Cultural Heritage Online Archive Scraper
Cultural Heritage Online Archive Scraper
Scrape heritage object records from Cultural Heritage Online (文化遺産オンライン, online.bunka.go.jp) — the Agency for Cultural Affairs' digital museum of Japan's national heritage.
The actor extracts object-level records from the site's full 136,000+ item archive, searchable by keyword, classification, era, genre, and region. Each record includes title, kana reading, era, genre, region, holding institution, description, and a list of high-resolution image URLs — the imagery is the unique value of this source.
What you get
Each record includes:
| Field | Description |
|---|---|
heritage_id |
Unique item ID from /heritages/detail/<id> |
title |
Object title (名称) |
title_kana |
Phonetic reading (ふりがな) |
genre |
Category (絵画 / 彫刻 / 工芸品 / 書跡 / etc.) |
era |
Historical period in Japanese (江戸時代, 平安時代, etc.) |
era_normalized |
Normalised Latin slug (edo / heian / kamakura / etc.) |
region |
Prefecture or region (所在地域) |
holder |
Holding institution (所蔵館) |
material |
Material and technique (材質・技法) where listed |
dimensions |
Dimensions (法量) where listed |
description |
Object description (解説) |
image_urls |
Array of high-resolution image URLs |
detail_url |
Full URL of the detail page |
Usage
Basic keyword search
{
"keywords": "仏像",
"maxItems": 100
}
Searches the keyword parameter on /heritages/search/result. Any Japanese text works — artist names, object names, classifications, institution names.
Scrape all items
Leave keywords empty to iterate the full archive listing (/heritages/search/result with no filter). The archive contains 136,000+ records; use maxItems to control run scope.
{
"maxItems": 500
}
Input schema
| Parameter | Type | Default | Description |
|---|---|---|---|
keywords |
string | — | Search keyword (e.g. 仏像, 絵画, 平安). Leave blank for all items. |
maxItems |
integer | 20 | Maximum number of records to scrape. |
Notes
- Respects the site's
crawl-delay: 3by capping concurrency at 3. - No authentication, no Cloudflare — government endpoint (bunka.go.jp) is fully open.
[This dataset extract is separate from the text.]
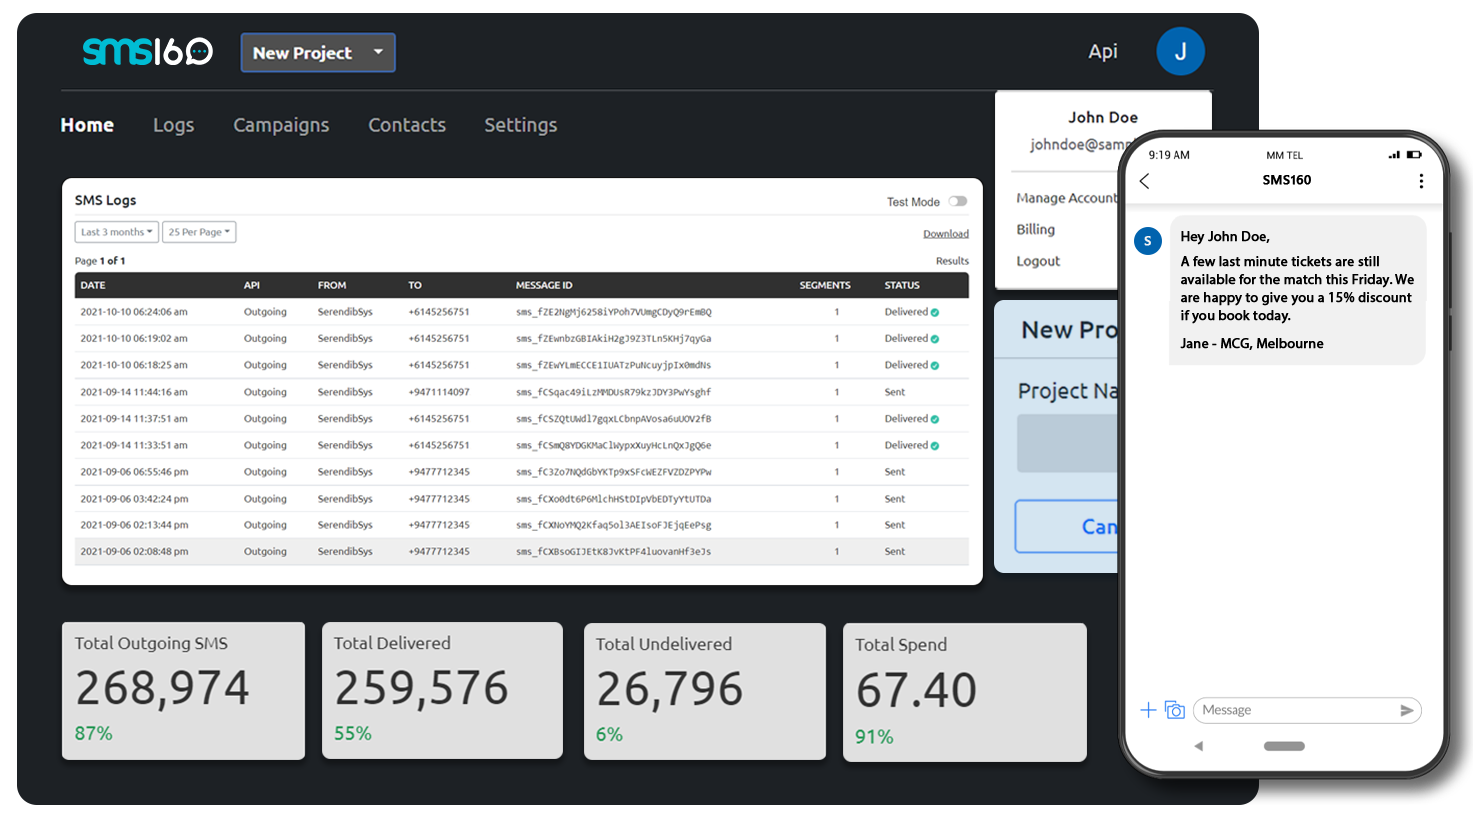Toggle the Test Mode switch

point(957,201)
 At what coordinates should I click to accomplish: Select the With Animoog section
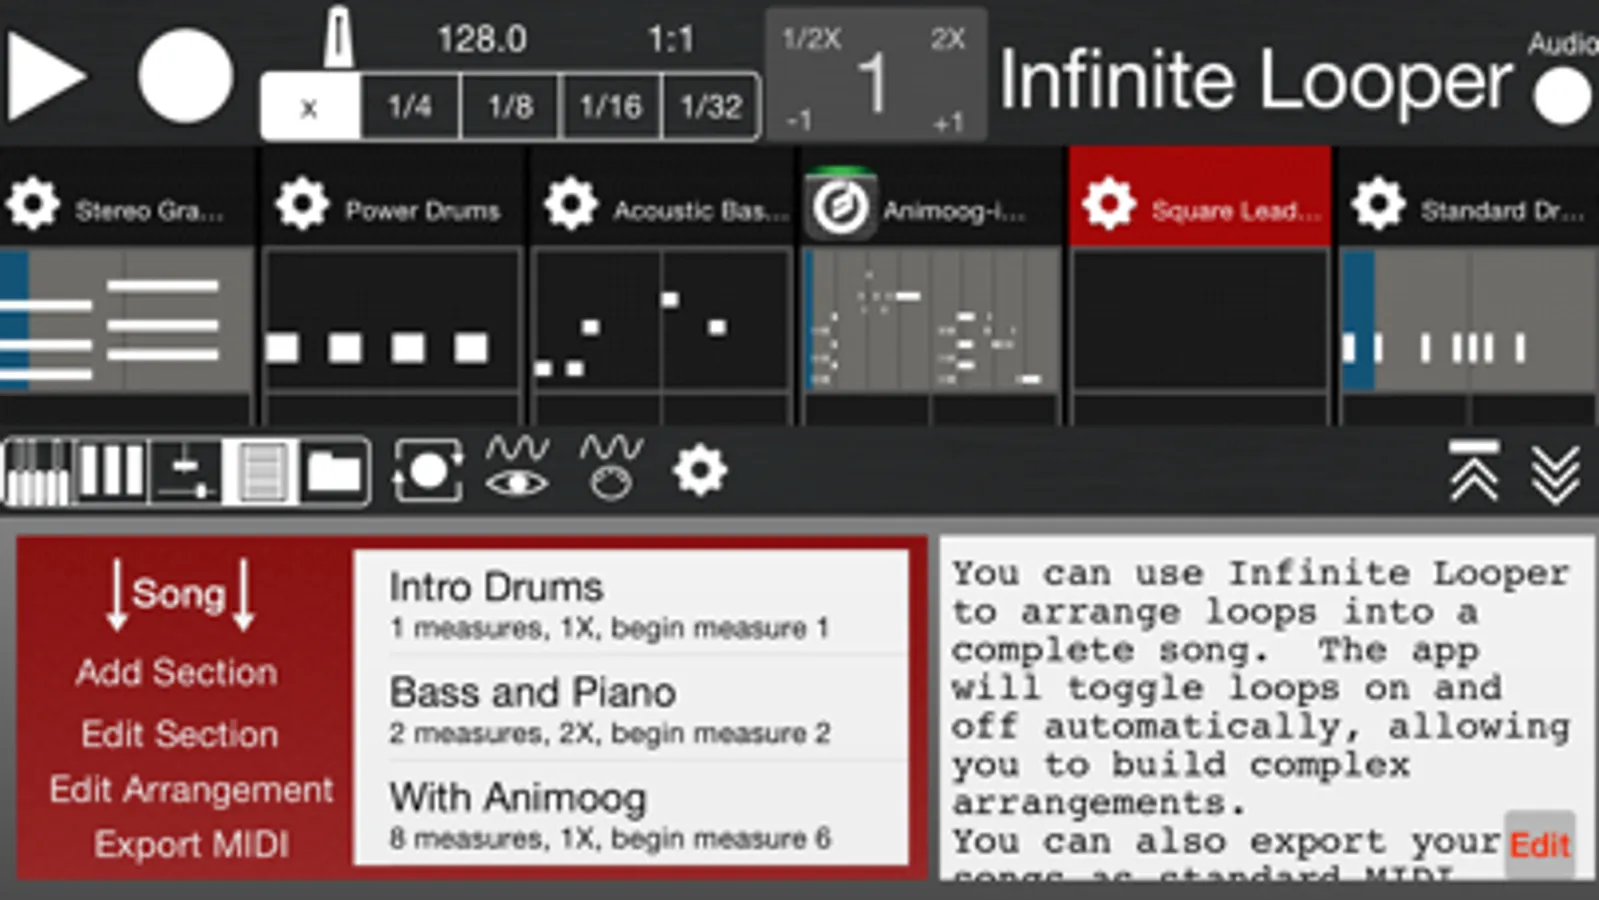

- Era normalization maps Japanese period names to lowercase Latin slugs for use in downstream pipelines.
- Images use the pattern
https://online.bunka.go.jp/heritage/<id>/_<N>/...— no auth needed. - This source is distinct from the kunishitei designation database (
kunishitei.bunka.go.jp) and the NDL jpsearch (jpsearch.go.jp). It surfaces the object-level museum records with images, not the legal designation register or the bibliographic aggregator.